"Ships (Where Were You)" is a song by Scottish rock band Big Country, written by Stuart Adamson (lyrics, music) and Bruce Watson (music). The song was originally recorded for and included on the band's fifth studio album No Place Like Home (1991). It was then re-recorded for their following album, The Buffalo Skinners (1993), and released as the album's second single. "Ships (Where Were You)" reached No. 29 in the UK and remained in the charts for three weeks. A music video was filmed to promote the single and directed by Nick Morris.

In a 1991 interview for the Big Country fanzine Inwards, Adamson described "Ships" as being "about people that think they get passed by things, because everybody does at certain times".

Background
"Ships" was originally recorded for No Place Like Home as a piano and vocal-led track, with string quartet.
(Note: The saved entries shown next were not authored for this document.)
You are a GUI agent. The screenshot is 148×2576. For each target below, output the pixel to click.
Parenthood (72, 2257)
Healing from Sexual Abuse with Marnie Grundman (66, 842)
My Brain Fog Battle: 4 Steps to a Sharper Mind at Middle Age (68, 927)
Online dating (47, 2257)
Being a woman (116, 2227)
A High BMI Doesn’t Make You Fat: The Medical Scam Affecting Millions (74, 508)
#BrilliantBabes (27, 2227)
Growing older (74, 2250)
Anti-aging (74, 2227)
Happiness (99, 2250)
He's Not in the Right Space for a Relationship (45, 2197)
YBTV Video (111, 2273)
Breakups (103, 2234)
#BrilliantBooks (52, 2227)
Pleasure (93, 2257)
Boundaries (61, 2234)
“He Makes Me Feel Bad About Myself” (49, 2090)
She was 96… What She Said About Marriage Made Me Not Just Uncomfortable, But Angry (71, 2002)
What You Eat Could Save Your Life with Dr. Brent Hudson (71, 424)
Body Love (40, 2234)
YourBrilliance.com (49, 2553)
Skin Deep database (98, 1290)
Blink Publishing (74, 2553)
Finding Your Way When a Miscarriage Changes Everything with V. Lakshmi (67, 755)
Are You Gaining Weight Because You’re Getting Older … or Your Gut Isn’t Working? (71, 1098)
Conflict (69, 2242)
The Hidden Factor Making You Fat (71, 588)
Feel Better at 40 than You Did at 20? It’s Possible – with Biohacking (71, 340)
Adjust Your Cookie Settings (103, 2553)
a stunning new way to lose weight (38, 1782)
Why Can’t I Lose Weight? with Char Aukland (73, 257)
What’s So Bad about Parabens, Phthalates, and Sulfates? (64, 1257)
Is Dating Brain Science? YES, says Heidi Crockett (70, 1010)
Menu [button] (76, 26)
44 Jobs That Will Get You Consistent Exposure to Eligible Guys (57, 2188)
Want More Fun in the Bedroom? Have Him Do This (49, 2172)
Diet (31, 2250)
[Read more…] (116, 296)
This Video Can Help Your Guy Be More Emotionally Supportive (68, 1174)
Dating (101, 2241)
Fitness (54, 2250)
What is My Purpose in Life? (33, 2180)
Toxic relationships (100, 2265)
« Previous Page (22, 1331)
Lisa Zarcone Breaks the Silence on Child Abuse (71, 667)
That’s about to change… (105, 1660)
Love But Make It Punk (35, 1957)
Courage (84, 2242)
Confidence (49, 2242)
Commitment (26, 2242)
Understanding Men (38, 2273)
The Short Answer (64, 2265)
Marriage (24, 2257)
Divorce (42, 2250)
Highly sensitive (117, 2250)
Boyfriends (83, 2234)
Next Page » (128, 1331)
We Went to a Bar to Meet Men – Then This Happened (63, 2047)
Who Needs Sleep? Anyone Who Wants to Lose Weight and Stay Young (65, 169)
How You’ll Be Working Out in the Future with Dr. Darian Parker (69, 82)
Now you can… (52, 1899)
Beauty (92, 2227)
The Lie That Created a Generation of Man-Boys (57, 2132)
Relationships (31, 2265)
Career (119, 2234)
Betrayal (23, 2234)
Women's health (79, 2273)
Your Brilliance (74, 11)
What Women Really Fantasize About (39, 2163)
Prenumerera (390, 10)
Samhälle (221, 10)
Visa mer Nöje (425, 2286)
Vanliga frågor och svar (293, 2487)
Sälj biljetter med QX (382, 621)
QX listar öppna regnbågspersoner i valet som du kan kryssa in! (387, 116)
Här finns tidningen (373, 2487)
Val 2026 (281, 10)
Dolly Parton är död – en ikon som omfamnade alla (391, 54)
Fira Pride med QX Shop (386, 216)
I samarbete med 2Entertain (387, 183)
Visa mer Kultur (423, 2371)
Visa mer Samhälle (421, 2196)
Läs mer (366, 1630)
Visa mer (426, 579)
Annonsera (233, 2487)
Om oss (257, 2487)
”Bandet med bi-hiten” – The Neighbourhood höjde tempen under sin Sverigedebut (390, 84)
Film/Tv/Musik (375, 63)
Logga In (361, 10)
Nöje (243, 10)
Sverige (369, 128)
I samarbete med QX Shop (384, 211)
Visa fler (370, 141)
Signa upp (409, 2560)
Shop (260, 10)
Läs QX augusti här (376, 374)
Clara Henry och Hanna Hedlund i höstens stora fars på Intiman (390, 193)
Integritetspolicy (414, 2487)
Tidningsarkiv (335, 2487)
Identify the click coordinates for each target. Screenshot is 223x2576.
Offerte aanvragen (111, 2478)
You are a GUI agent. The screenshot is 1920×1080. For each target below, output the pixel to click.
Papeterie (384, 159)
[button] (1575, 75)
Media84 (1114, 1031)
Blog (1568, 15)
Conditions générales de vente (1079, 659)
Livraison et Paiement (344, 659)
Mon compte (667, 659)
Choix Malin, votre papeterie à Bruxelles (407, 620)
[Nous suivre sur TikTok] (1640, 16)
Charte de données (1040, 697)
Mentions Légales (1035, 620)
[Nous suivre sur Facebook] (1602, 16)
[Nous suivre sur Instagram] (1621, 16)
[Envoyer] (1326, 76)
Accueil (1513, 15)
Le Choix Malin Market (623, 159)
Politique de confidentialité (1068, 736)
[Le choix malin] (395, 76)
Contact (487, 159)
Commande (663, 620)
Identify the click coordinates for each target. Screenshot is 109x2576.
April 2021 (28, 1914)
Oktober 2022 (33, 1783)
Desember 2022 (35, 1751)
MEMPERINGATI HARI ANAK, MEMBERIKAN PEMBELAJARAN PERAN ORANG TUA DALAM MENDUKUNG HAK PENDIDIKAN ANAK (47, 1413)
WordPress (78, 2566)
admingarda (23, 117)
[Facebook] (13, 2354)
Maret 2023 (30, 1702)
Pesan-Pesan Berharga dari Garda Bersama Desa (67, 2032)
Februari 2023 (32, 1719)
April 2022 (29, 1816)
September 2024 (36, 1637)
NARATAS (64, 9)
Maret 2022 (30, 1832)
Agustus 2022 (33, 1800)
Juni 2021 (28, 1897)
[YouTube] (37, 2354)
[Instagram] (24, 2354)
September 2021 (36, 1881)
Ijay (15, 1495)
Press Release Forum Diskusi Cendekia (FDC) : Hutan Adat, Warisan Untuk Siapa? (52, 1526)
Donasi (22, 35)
The band re-recorded the song for The Buffalo Skinners and gave it the "guitar treatment", as they were not happy with the original version. Watson told the Lennox Herald in 1993: "We didn't like how "Ships" and "We're Not in Kansas" turned out originally. Our relationship with Phonogram Records was at an all-time low and we simply weren't doing justice to some of the songs we'd written. So we decided to go back in and do them again."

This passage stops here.